How do I work out my monthly profits for universal credit?
The basic calculation of profits is:
GROSS PROFITS minus INCOME TAX, NATIONAL INSURANCE and PENSION CONTRIBUTIONS.
However there are some important rules you must follow:
- Gross profits are defined as actual receipts less permitted expenses.
- Actual receipts
All sales receipts and business income must be included in the month in which you receive actual cash payment.
For example, if your assessment period runs from 10 April to 9 May you may sell stock for £250 on 30 April but do not receive payment until 15 May. The £250 sale would be included as a receipt in your later assessment period 10 May to 9 June.
Although you must use a cash basis, it is not the same as the cash basis which small businesses may decide to use when completing their self assessment tax returns. It is important that you do not follow one set of accounting rules thinking that they will be acceptable to both HM Revenue & Customs (HMRC) and DWP.
- Permitted Expenses
Expenses are allowed if they are:
- wholly, exclusively and necessarily for your business
- were reasonably incurred
- an allowable expense.
Allowable business costs are deducted in the month in which they are paid for. For example, if you pay £360 for your van’s annual insurance in June, then you would be allowed to include all of the £360 as a business expense within June’s accounts. If however you renewed your van’s insurance but paid on a monthly basis then you would only be able to include £30 per month as a business expense.
Allowable business expenses may include wages, rent, utilities, stock and travel costs. Capital items such as equipment, tools and vehicles such as vans and motorcycles, are also allowed. Interest on business loans is allowable up to £41 for each monthly assessment period.
Expenses which are not allowed to be deducted include business entertaining, repayment of the capital element of business loans and the cost of some capital assets including property, shares, investment assets and cars (however, cars are eligible for business mileage allowances instead).
Self-employed claimants may want to consider using flat rate allowances rather than calculating actual costs for some eligible expenses
- Tax and National Insurance – any payments or repayments of income tax, National Insurance contributions (NIC) (Class 2 and Class 4) and VAT must be included in the month in which you make or receive them. The tax and national insurance should relate to the self-employed trade that you are completing monthly accounts for.

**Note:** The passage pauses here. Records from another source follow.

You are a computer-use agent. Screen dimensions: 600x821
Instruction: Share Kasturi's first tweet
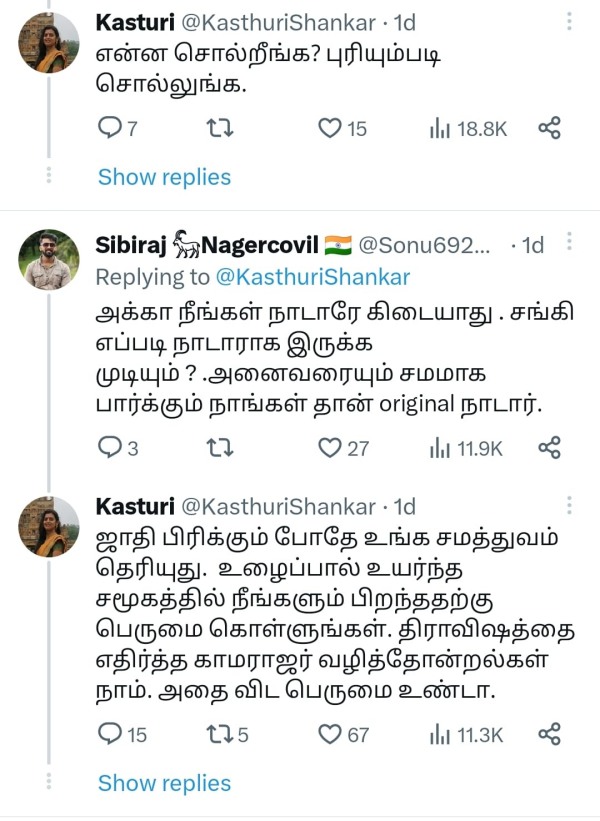pos(549,128)
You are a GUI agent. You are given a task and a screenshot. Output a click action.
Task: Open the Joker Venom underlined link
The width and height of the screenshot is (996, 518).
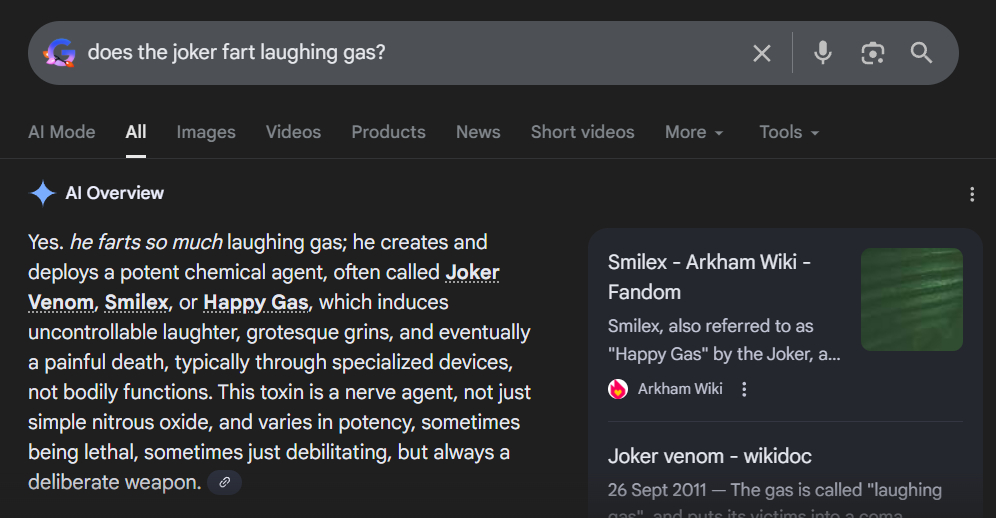pos(472,272)
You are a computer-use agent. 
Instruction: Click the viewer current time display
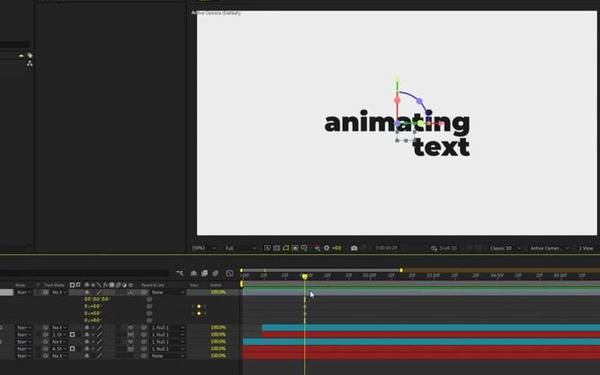[x=386, y=248]
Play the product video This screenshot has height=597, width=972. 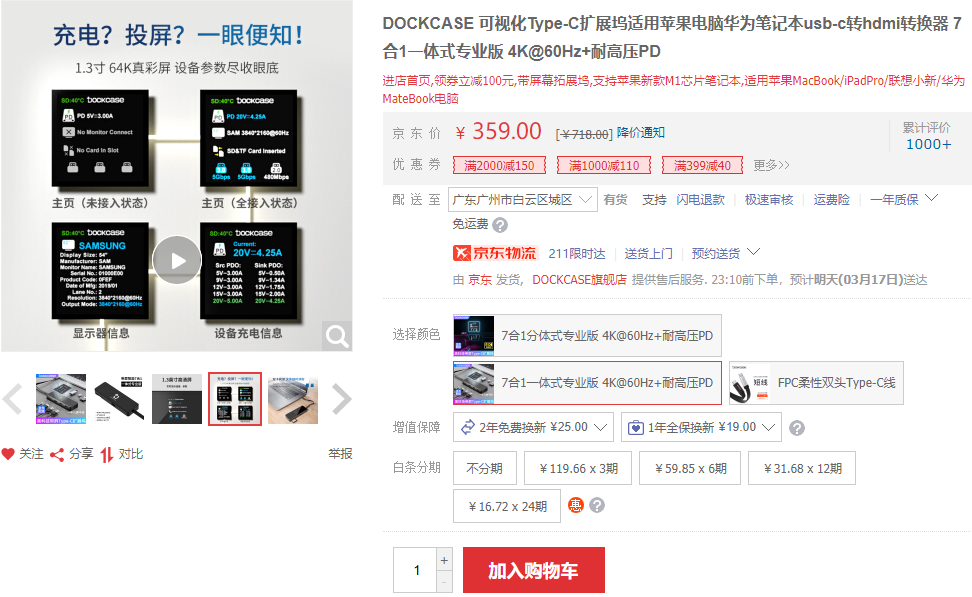(177, 261)
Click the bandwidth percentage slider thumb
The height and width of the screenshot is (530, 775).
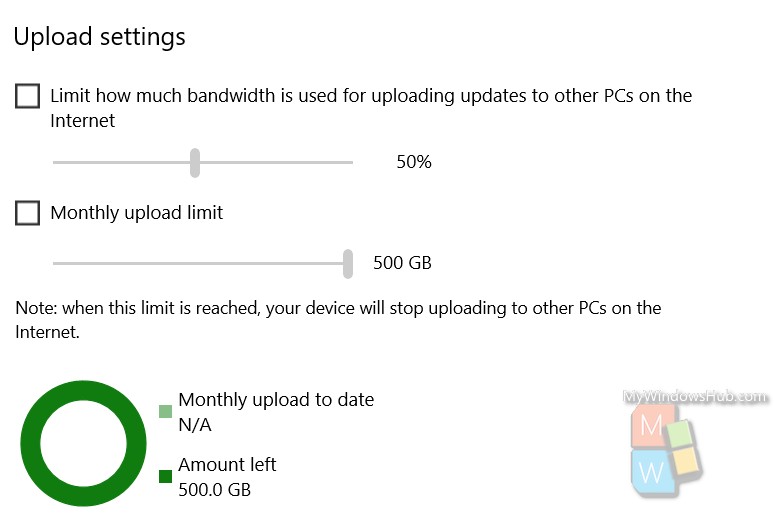[x=195, y=163]
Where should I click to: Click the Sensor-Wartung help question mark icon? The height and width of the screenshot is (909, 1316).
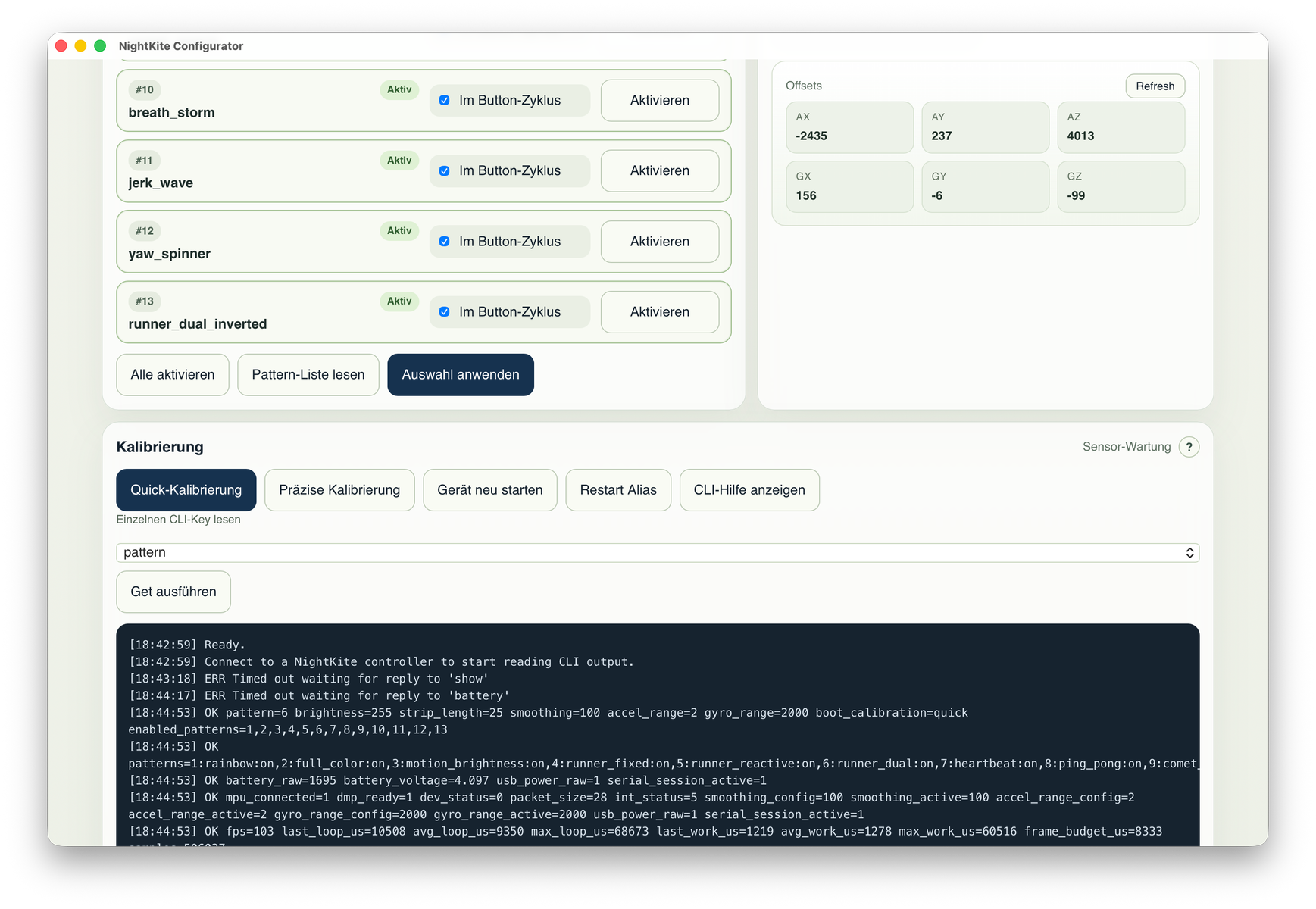coord(1189,447)
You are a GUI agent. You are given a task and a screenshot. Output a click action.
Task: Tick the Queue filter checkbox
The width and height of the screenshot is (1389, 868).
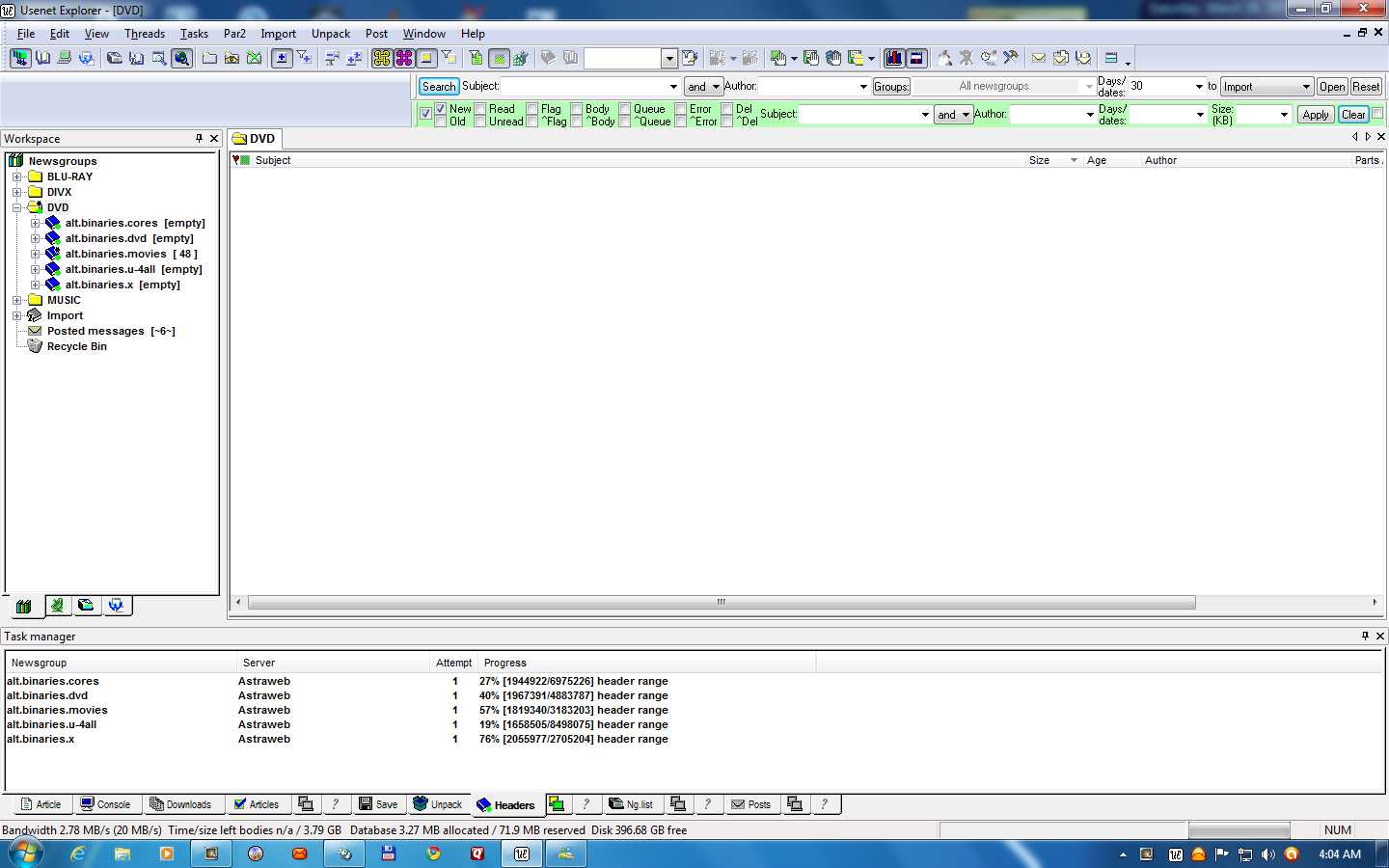click(625, 109)
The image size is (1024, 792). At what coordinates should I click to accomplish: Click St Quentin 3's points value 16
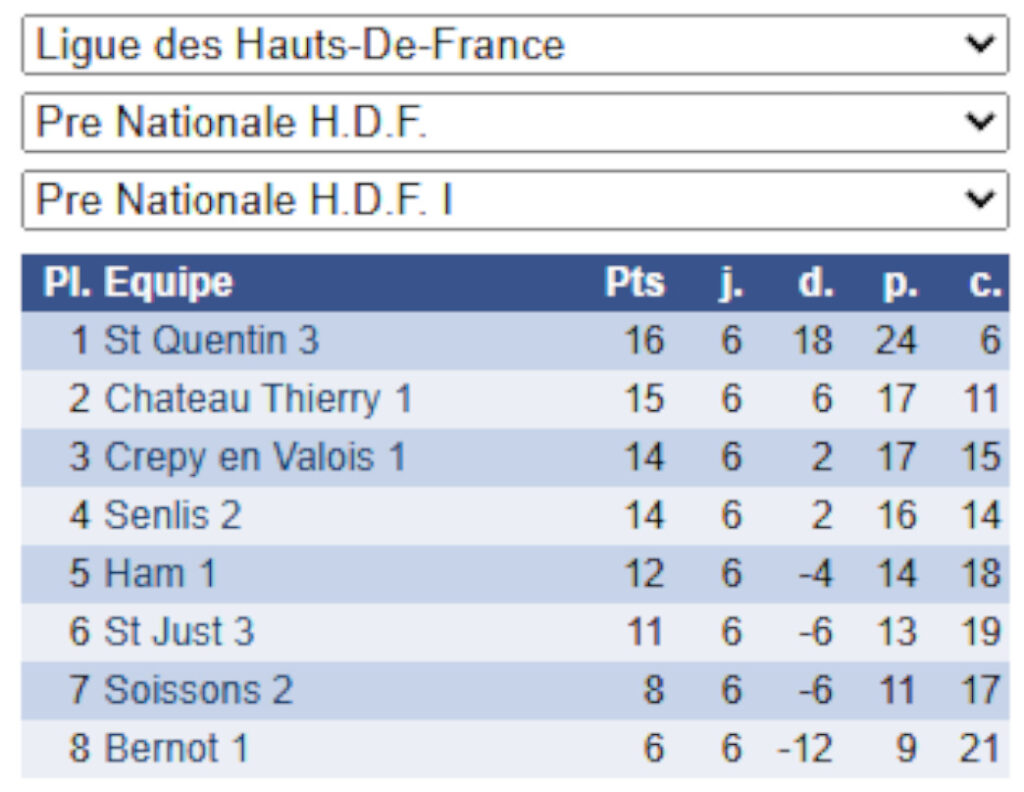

For example, your income tax, Class 2 and 4 NIC payments in January and July will be deducted as a business expense in those months
- Pension contributions – contributions to a registered pension scheme can usually be deducted as an expense.
- Flat rate allowances – it is possible to claim a flat rate allowance for business mileage, use of home for business purposes and premises used both as a home and for the business. If you claim these flat rate allowances then you cannot also claim the individual expense.
The flat rate allowances are the same as those allowed under the simplified expense rules for self assessment. However, if you are claiming for use of your home for business purposes, when calculating the number of hours worked at home for the amount of flat rate allowance, you can only include time spent on actual work or marketing activities. You cannot include time spent on business administration including book-keeping, being on call or storage of stock and business assets.
What if my monthly accounts show a loss?
If your monthly accounts show your business making a loss then you will be treated as having Nil income in that month and may be subject to the Minimum Income Floor.
From April 2018, new rules are introduced which allow some carry-forward of losses between assessment periods. So previous losses can be carried forward, but the carry-forward of the loss can only ever reduce the income in an assessment period down to the level of the minimum income floor.
Can I use these monthly accounts when completing my self assessment tax return?
Unfortunately there are different rules for preparing accounts for UC and accounts for your self assessment tax return. However if you elect to use the cash basis when preparing your self assessment return then you may be able to use limited information from your monthly accounts such as sales income.